→ **HOW TO COMPLETE THIS TASK**: Rewrite the lines starting at the line that contains "coordinates (161, 623)." and stopping after the one that contains "at (87, 140).", swapping every "screenshot" for "capture" and leaving all else untouched.

→ **RECORDS FOR THIS EXERCISE**:
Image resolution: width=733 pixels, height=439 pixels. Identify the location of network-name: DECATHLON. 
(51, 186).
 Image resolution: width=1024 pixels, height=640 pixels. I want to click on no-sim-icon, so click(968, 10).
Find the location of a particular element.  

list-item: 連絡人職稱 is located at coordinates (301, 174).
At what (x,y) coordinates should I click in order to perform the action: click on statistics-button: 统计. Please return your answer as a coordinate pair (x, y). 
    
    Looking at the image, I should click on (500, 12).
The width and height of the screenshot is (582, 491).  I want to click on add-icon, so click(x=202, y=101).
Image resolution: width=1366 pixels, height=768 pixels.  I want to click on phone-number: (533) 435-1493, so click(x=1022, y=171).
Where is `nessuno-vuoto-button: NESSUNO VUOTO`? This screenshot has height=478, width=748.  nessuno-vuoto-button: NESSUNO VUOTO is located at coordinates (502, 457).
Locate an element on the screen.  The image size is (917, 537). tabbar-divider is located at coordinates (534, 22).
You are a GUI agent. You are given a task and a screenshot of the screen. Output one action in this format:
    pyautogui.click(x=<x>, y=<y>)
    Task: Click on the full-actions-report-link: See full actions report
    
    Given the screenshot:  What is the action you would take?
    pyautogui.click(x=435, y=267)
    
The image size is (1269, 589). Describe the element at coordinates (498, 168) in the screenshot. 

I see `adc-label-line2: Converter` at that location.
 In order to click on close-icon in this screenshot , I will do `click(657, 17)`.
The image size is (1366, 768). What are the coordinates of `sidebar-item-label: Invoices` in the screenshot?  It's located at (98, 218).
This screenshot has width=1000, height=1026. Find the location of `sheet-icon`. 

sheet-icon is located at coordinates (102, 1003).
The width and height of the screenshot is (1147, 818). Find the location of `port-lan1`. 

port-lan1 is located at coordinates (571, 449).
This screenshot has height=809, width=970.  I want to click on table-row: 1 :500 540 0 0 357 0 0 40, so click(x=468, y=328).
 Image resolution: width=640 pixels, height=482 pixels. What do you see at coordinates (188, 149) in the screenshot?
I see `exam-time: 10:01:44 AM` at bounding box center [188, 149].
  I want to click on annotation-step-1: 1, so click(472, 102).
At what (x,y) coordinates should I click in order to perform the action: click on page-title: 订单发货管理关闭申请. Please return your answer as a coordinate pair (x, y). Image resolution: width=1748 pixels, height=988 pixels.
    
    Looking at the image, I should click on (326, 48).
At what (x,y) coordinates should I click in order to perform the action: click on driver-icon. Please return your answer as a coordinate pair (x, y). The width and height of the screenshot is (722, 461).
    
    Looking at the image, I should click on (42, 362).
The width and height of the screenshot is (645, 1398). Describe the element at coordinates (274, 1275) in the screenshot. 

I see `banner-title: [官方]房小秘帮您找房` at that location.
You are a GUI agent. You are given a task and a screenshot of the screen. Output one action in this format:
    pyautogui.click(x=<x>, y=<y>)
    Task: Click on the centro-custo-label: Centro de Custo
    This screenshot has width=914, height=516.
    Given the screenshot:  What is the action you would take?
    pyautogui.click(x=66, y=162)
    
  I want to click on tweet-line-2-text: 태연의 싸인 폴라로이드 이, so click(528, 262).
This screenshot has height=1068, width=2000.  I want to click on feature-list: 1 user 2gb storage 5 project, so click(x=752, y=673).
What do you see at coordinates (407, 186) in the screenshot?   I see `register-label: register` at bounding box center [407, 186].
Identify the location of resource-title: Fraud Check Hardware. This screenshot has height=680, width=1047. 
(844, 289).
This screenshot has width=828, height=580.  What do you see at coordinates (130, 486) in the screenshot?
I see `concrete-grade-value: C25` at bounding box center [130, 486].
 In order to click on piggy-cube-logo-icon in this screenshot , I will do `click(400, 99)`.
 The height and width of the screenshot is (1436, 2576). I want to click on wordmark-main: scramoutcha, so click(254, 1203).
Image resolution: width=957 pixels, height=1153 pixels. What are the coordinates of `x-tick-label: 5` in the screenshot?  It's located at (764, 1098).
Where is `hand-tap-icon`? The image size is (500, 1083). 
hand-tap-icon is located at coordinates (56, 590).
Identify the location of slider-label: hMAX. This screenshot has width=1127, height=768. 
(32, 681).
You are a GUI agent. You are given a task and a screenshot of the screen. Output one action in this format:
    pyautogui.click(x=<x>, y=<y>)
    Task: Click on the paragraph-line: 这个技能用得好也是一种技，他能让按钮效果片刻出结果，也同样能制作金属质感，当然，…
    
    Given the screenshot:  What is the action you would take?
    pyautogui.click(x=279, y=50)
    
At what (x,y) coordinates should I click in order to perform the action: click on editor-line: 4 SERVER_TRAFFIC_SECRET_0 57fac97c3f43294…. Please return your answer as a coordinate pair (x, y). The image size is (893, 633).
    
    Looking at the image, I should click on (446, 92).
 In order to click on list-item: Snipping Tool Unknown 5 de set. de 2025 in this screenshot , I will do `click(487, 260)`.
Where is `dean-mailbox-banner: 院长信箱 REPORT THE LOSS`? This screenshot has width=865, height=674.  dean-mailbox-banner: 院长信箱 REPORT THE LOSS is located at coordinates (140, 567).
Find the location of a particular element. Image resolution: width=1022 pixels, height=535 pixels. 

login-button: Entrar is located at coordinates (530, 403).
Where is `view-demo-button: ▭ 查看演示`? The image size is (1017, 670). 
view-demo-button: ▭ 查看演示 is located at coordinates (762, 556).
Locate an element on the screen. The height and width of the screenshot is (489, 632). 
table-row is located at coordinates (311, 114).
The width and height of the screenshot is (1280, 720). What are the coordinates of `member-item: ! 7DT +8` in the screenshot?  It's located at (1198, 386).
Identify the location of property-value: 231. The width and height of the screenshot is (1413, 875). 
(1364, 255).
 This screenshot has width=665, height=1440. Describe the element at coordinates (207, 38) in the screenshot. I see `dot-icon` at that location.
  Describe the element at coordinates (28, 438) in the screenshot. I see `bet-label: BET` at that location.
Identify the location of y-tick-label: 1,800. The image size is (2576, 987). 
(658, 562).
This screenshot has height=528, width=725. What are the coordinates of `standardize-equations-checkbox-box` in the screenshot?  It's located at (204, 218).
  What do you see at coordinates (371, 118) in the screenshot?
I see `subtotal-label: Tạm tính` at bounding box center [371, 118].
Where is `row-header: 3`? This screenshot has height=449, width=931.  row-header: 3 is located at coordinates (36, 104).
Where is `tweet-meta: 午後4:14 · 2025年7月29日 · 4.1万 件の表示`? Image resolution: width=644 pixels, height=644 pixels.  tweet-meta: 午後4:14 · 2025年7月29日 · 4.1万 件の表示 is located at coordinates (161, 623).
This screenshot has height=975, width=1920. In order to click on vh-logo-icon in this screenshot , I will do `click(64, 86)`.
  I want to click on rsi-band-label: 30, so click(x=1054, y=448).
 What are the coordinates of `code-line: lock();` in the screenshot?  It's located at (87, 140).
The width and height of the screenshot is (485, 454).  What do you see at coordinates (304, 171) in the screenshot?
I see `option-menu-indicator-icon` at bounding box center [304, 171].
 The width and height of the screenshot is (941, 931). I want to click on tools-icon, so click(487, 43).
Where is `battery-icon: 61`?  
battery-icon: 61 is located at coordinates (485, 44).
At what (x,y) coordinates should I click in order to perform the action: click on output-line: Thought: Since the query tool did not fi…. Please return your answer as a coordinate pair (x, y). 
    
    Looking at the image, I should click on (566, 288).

→ **EXPECTED ANSWER**:
Where is `tweet-meta: 午後4:14 · 2025年7月29日 · 4.1万 件の表示`? Image resolution: width=644 pixels, height=644 pixels.  tweet-meta: 午後4:14 · 2025年7月29日 · 4.1万 件の表示 is located at coordinates (161, 623).
This capture has height=975, width=1920. In order to click on vh-logo-icon in this capture , I will do `click(64, 86)`.
  I want to click on rsi-band-label: 30, so click(x=1054, y=448).
 What are the coordinates of `code-line: lock();` in the capture?  It's located at (87, 140).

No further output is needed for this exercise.